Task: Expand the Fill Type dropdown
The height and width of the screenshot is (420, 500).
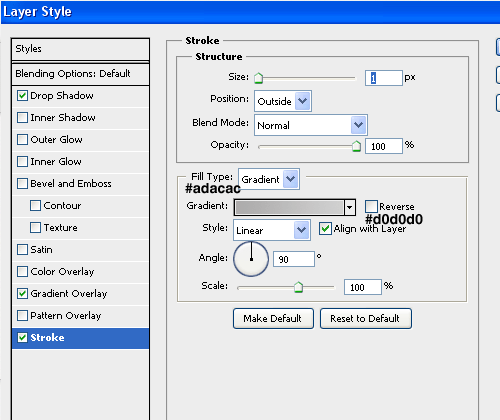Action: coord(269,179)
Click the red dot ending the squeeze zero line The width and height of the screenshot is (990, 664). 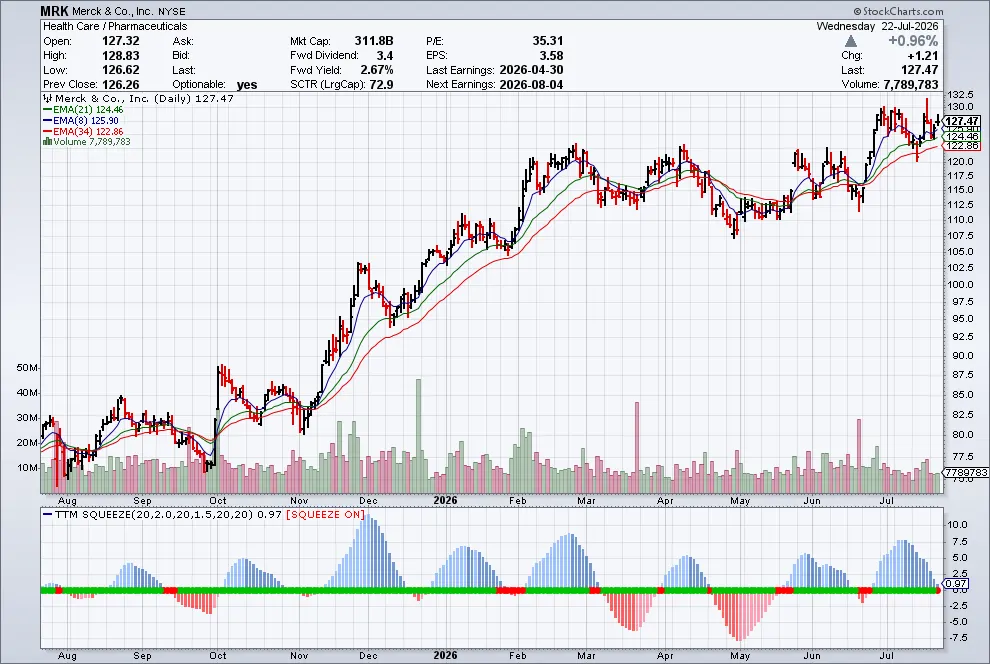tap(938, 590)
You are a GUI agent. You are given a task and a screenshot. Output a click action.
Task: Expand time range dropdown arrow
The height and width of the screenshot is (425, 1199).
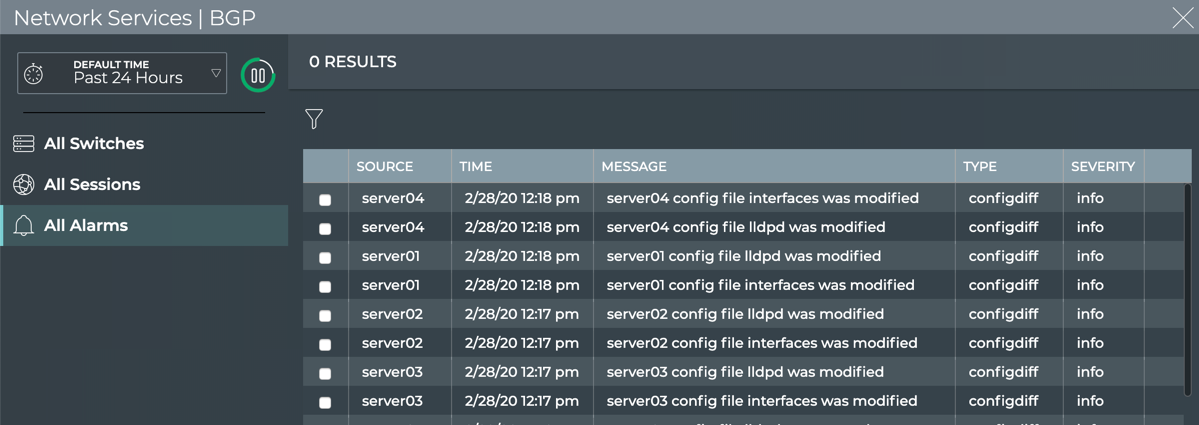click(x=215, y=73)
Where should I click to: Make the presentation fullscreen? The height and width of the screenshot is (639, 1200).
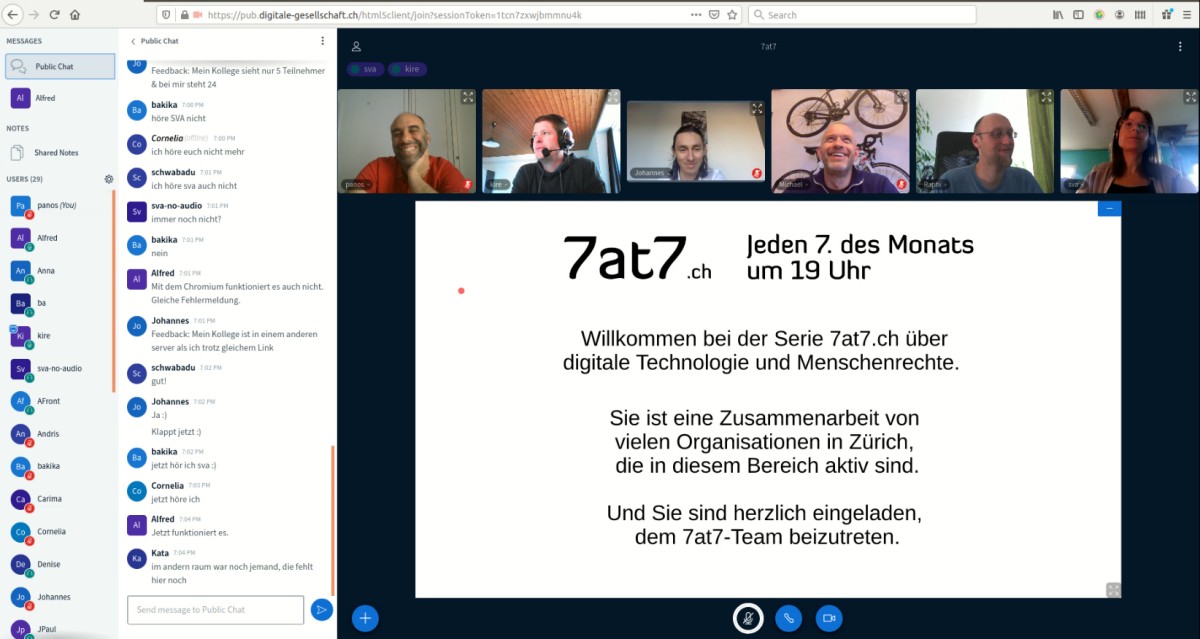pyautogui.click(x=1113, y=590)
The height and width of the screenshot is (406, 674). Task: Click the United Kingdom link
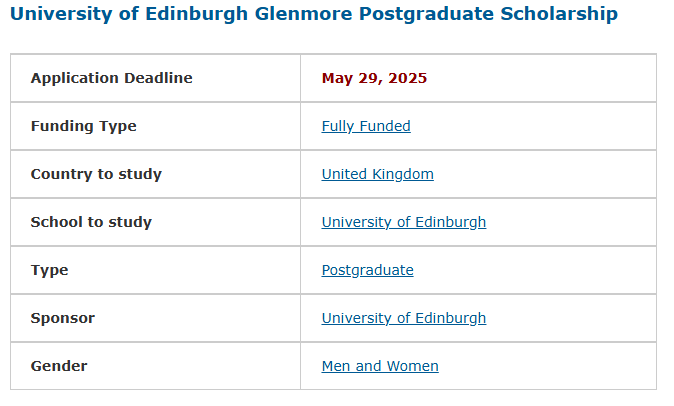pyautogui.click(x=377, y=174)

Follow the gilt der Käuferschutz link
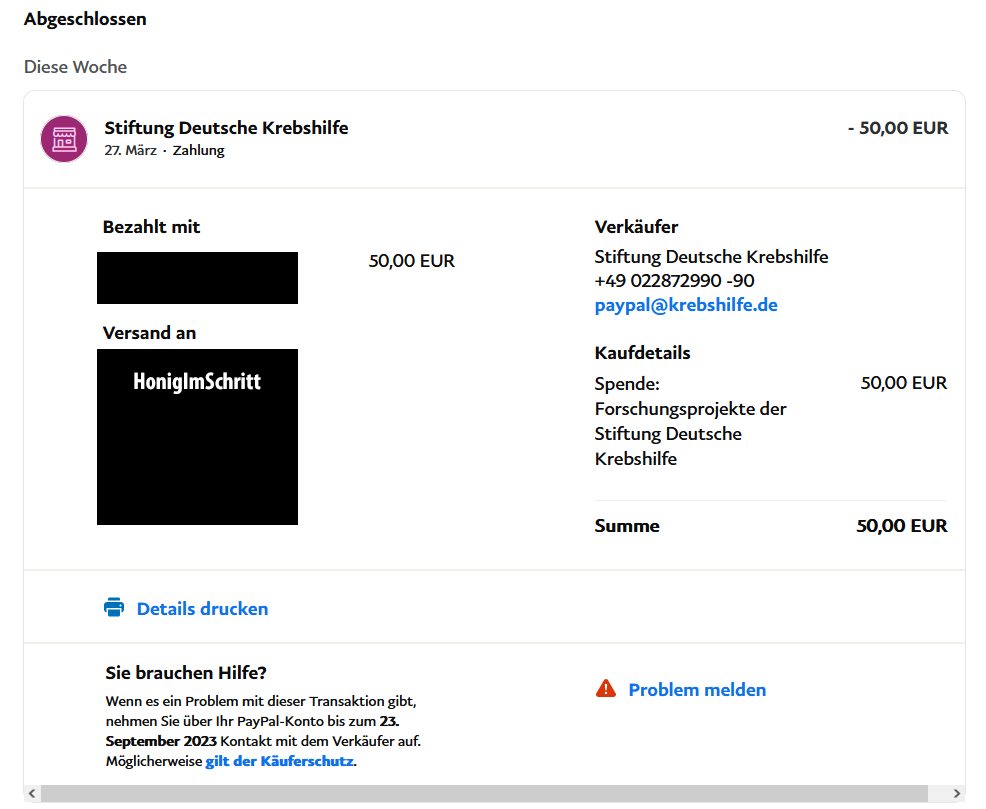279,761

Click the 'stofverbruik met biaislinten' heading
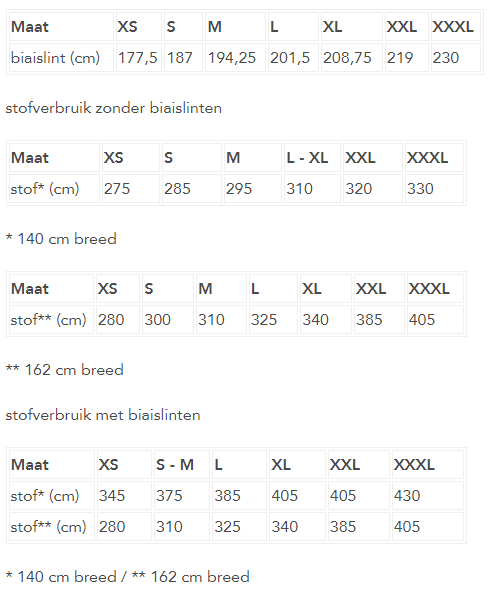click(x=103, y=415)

┄┄┄┄┄┄┄┄┄┄

## TASK DIRECTIONS
The lines from the one that contains "Where should I" through the end of the data, repeated exactly and with no pictures, make up the whole answer.

## SOLUTION TO THIS TASK
Where should I click to: Make the presentation fullscreen? The height and width of the screenshot is (639, 1200).
pyautogui.click(x=1113, y=590)
The height and width of the screenshot is (406, 674). Task: Click the United Kingdom link
pyautogui.click(x=377, y=174)

Follow the gilt der Käuferschutz link
279,761

Click the 'stofverbruik met biaislinten' heading
click(x=103, y=415)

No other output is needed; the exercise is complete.